LeBrok:
Does this mean that original people out of Africa sported such nose and have spreaded it around the planet?
Probably. (The last man has more cartilage in his nose, I think. Is he from eastern Africa? )
I think that nose is
most prevalent in Africa, Australia, Oceania, south Asia, and then on to southeastern and Eastern Asia. In Europe, rightly or wrongly I always associate it with the very northern tier and with a declining gradient from east to west. I think I remember that Comb Ceramic people had, according to some old anthropologists, some "Mongoloid" tendencies, if not EDAR type features. (Renee Zellwiger, by the way, is of Finnish, Sami, Norwegian, and Swiss ancestry (the latter being associated with her surname, I would imagine.)
I think it's pretty clear that the "bonier" noses came at least partly from West Asia with the farmers. I think Bedouin are a decent proxy genetically if you remove the SSA. This is the first picture that came up when I googled Bedouin men:
This is a Bedouin from Jordan:
This is an older Bedouin woman:
Samaritans are also a pretty good proxy, I suppose. Some of them have a different type of nose...bonier and more prominent than what you're talking about, but "fleshier" than the previous ones of the Bedouin.

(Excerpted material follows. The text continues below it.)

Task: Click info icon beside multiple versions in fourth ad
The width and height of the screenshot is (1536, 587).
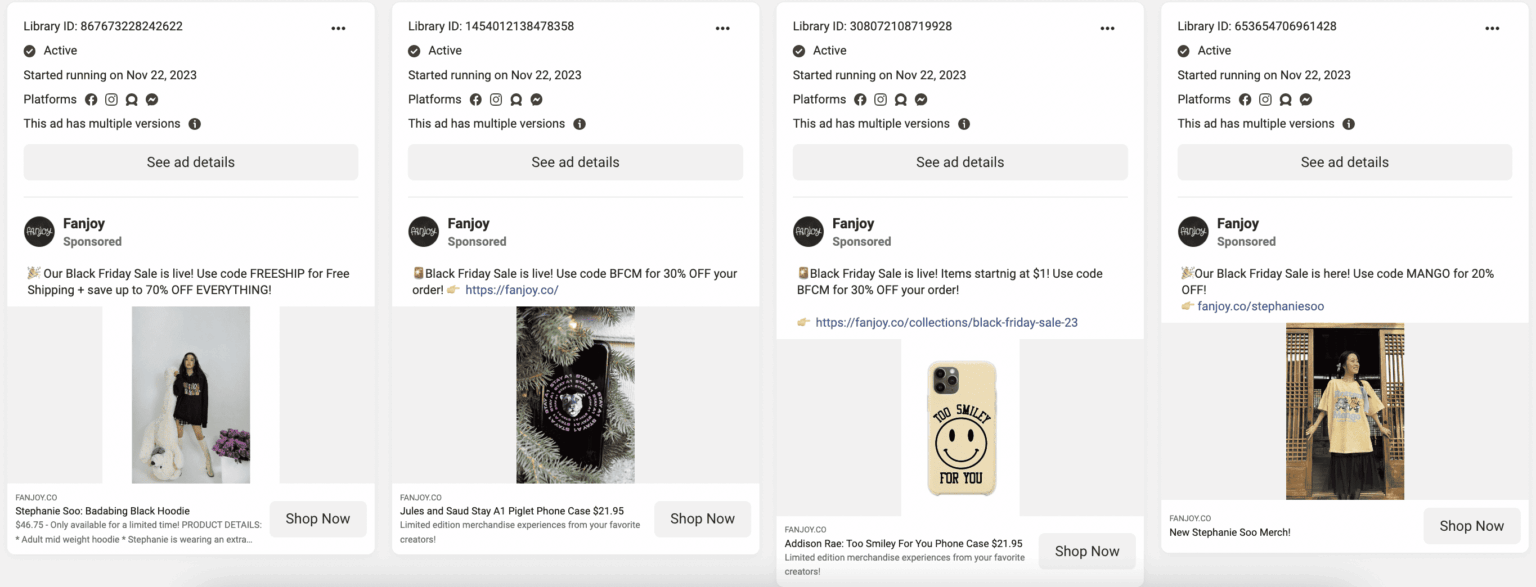Action: pos(1349,124)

Interestingly, the Bronze Age post Corded Ware Warrior also had a prominent nose. I'm not sure where the origin would be...
I thought perhaps from ANE, but the highest ANE is in South American Indians, and their noses are pretty flat, although maybe not usually as flat as many Africans and East Asians.. Then again, the North American Indians have very prominent noses too. The Bronze Age Warrior also might have had some Yamnaya "Armenian like" ancestry via Corded Ware,I guess, but it's not an "Armenian like" nose really. What about WGH like Loschbour? I know the reproduction gave him a prominent nose, but can you really tell that from the skeleton?
Karitiana:
Maybe it's just the case that although your series represents the "original" nose, it survives best in certain environments. Different environmental factors might have led to the "bonier" noses we see in West Asia and Europe.